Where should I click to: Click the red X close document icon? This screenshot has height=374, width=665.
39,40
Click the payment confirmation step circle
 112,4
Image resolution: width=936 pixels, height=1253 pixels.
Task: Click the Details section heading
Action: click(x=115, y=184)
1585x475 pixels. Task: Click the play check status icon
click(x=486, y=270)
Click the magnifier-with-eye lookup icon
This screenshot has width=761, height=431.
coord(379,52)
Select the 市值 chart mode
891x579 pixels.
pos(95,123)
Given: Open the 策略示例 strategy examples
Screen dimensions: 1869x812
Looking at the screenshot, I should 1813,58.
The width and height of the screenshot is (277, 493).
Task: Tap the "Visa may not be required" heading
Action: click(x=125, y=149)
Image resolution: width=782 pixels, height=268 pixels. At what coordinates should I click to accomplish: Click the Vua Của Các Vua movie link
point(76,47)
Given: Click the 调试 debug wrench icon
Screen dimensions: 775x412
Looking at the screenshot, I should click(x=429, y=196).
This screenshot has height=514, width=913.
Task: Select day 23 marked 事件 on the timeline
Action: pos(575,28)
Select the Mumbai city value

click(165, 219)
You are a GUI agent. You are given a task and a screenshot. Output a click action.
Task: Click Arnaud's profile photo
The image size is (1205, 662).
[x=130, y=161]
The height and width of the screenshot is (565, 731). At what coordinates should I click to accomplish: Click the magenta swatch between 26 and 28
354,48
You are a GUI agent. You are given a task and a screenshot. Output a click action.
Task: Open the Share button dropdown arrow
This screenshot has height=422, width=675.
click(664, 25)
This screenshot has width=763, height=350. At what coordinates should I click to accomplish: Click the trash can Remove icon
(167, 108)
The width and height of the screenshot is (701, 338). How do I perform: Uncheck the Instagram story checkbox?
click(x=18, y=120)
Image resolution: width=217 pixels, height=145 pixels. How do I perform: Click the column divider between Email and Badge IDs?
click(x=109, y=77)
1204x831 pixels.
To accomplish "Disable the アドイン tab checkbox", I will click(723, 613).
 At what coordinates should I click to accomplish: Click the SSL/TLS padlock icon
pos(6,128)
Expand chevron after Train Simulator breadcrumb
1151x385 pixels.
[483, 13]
+===+
> [AIM OF THE EXERCISE]:
Take every line in the preceding listing that contains "Open" and copy it.

> [ANSWER]:
Given: Open the 策略示例 strategy examples
Task: Open the Share button dropdown arrow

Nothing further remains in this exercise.